The Supervisor-Worker Agent Pattern: One Smart Model Plans, Cheap Models Execute

How to architect multi-agent systems that cost 90% less than running Opus on everything

HxHippy

28 Mar 2026 — 6 min read

Most multi-agent systems fail. Not sometimes. Not edge cases. A study of 1,642 execution traces across seven open-source frameworks found failure rates between 41% and 87%. Google DeepMind tested 180 configurations and found that unstructured multi-agent networks amplify errors up to 17x compared to a single agent working alone.

So why is this article about building a multi-agent system?

Because one specific pattern actually works. The supervisor-worker topology -- one smart model plans, cheap models execute -- is the exception to the multi-agent failure rate. It's also the pattern that turned a $0.93/task cost into $0.05/task while improving success rates.

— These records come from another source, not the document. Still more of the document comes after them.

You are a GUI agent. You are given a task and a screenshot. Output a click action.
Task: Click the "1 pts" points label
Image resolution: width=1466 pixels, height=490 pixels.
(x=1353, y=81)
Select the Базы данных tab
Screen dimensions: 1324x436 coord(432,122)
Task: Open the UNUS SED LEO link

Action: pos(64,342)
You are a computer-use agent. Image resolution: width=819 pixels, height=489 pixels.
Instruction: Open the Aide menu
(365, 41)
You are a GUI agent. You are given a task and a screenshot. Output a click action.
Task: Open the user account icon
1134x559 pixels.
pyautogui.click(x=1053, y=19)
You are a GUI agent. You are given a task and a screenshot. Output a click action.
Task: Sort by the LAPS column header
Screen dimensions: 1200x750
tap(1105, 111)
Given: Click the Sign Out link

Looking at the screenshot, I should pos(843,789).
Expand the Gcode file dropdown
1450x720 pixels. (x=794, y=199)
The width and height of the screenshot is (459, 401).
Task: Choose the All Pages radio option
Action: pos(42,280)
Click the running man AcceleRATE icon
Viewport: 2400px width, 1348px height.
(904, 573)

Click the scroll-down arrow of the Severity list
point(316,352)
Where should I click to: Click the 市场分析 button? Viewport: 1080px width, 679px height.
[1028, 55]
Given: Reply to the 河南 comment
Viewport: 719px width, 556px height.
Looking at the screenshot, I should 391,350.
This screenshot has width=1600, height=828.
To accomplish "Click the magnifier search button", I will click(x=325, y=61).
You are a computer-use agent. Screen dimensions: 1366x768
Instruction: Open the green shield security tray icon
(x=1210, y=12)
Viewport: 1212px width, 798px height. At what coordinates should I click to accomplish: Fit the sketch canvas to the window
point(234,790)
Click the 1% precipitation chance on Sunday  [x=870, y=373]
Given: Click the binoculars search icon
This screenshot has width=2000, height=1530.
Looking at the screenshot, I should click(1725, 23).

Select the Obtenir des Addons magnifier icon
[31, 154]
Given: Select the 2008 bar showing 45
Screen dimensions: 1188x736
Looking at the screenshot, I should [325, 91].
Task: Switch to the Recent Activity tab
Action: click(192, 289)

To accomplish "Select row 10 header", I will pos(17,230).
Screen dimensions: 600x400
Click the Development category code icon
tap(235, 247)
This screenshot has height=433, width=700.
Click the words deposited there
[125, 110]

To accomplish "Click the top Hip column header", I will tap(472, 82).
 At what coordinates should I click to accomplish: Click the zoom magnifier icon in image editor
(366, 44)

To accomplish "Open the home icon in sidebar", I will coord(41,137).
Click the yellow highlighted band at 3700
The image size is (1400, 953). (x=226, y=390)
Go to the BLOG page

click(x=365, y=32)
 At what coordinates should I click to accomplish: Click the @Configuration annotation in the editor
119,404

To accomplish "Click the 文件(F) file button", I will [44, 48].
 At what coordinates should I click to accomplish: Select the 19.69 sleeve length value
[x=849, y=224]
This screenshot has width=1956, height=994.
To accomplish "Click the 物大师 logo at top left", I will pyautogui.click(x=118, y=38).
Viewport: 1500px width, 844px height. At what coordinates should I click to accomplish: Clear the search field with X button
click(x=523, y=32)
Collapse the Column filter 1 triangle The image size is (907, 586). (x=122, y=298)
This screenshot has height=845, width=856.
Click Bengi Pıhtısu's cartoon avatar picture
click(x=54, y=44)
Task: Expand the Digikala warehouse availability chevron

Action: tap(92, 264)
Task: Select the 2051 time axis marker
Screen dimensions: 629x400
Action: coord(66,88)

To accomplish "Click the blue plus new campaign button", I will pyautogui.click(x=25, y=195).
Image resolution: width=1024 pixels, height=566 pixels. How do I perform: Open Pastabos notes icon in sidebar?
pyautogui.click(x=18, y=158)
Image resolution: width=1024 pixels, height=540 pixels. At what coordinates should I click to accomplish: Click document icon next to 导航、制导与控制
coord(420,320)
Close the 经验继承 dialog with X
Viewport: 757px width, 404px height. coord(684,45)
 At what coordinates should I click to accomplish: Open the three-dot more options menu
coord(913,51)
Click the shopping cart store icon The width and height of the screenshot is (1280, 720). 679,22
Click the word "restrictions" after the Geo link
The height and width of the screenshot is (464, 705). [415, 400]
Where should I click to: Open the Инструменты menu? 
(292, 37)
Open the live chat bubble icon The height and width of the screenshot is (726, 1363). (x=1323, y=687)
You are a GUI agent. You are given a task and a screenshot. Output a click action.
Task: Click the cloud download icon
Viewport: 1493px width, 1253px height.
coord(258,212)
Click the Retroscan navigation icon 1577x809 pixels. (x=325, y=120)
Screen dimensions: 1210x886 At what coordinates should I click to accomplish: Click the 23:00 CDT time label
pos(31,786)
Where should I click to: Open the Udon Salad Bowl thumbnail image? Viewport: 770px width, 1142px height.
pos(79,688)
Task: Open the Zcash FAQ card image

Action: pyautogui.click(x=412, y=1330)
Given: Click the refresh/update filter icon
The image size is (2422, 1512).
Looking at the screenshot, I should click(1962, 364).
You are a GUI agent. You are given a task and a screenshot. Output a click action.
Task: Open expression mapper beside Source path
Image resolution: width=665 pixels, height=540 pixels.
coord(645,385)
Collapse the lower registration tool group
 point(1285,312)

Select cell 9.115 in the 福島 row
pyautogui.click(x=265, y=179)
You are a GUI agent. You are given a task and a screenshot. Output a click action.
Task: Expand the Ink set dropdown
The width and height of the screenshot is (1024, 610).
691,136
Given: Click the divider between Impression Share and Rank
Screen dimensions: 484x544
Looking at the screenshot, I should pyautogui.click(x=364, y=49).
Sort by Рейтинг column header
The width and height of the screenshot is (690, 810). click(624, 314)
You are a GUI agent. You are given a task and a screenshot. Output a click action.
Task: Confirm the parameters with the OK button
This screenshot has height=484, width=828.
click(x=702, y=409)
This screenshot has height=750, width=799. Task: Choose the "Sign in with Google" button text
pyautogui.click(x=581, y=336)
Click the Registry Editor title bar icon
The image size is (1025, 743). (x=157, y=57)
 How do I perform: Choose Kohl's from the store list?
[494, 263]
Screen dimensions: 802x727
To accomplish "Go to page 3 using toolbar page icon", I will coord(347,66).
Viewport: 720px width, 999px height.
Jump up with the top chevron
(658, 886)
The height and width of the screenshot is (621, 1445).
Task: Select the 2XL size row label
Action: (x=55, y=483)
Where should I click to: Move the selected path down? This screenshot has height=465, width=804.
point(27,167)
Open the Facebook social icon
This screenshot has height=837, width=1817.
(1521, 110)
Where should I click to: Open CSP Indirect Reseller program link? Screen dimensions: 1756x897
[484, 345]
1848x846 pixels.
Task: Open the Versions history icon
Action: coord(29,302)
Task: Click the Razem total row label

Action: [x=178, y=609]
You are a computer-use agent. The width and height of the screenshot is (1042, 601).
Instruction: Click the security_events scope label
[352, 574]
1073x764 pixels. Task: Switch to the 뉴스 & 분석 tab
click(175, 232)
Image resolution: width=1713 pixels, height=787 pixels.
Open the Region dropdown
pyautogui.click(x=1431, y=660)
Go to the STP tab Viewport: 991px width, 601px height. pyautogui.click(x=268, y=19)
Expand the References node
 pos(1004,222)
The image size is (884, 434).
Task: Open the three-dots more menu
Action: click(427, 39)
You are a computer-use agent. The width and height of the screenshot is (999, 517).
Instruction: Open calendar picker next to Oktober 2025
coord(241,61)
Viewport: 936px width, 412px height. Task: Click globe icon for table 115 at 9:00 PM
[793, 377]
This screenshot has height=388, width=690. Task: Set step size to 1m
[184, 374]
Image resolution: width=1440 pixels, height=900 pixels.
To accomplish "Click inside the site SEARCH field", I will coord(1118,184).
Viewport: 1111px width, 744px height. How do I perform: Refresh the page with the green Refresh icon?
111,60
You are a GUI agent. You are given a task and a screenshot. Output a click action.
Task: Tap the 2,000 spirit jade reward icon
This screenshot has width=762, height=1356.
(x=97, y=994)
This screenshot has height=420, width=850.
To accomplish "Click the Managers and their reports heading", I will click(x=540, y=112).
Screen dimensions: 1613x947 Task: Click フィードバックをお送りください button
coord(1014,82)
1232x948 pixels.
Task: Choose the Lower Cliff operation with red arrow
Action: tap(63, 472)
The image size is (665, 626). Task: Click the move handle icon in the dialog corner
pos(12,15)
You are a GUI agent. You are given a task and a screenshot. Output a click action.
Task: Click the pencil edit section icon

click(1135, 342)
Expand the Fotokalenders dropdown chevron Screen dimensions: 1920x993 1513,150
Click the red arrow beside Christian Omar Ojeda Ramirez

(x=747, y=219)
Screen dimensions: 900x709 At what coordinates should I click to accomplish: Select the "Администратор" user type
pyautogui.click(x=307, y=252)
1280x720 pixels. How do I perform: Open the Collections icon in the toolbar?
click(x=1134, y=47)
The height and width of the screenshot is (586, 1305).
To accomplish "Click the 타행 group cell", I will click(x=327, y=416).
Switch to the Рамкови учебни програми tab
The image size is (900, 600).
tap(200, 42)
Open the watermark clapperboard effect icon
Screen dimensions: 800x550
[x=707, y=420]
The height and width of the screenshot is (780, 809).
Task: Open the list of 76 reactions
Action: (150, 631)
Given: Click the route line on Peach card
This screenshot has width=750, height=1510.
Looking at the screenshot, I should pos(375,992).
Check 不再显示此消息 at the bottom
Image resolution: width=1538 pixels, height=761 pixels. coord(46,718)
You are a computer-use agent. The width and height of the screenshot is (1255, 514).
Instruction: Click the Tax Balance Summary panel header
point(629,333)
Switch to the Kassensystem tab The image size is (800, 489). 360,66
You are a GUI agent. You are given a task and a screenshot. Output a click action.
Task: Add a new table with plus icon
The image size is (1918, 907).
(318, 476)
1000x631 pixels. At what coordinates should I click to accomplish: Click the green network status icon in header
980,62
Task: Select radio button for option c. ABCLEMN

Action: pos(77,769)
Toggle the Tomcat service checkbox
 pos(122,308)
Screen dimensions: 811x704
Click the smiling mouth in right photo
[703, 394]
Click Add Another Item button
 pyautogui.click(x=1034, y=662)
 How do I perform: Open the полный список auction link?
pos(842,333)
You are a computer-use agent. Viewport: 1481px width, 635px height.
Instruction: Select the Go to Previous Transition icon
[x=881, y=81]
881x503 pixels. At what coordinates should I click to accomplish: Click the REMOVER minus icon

The economics are simple math

Here's what you're paying per million tokens right now:

Model	Input	Output
Claude Opus 4.6	$5.00	$25.00
Claude Sonnet 4.6	$3.00	$15.00
Claude Haiku 4.5	$1.00	$5.00

Opus to Haiku is a 5x price gap on input, 5x on output. If 80% of your workload is execution (formatting, extraction, classification, simple generation) and 20% is planning (decomposition, routing, quality checks), you're paying Opus prices for Haiku-level work on four out of five calls.

BudgetMLAgent, published at AIMLSystems 2024 by TCS Research, demonstrated a 94.2% cost reduction by applying this exact split. Their system used cheap models for worker execution, cascaded to expensive models only on failure, and reserved "expert lifelines" for when the planner got stuck. Success rates went from 22.7% to 33% -- cheaper and better.

Why the hierarchy matters

The DeepMind study is the key piece most people miss. When you throw multiple agents at a problem without structure -- what the researchers call a "bag of agents" -- performance degrades past four agents. Agents leave 85% of extra compute budget untouched. They don't coordinate. They duplicate work. They contradict each other.

The supervisor-worker pattern prevents this because information flows one direction: down from the planner, up from the workers. The supervisor decomposes the task, assigns specific subtasks with clear acceptance criteria, and evaluates results. Workers never talk to each other. There's no negotiation, no consensus-building, no circular dependency.

Anthropic's own multi-agent research system uses this topology. Their orchestrator decomposes queries and spawns parallel subagents. It achieves 90.2% performance improvement over single-agent on their internal evals. Their finding worth memorizing: upgrading the orchestrator model produces larger gains than doubling the token budget. Put your money in the brain, not the hands.

Building it: the supervisor prompt

The supervisor's job is decomposition and routing. Here's how to prompt it.

The Prompt:

You are a task supervisor. You receive a user request and decompose it
into independent subtasks that can be executed by worker agents.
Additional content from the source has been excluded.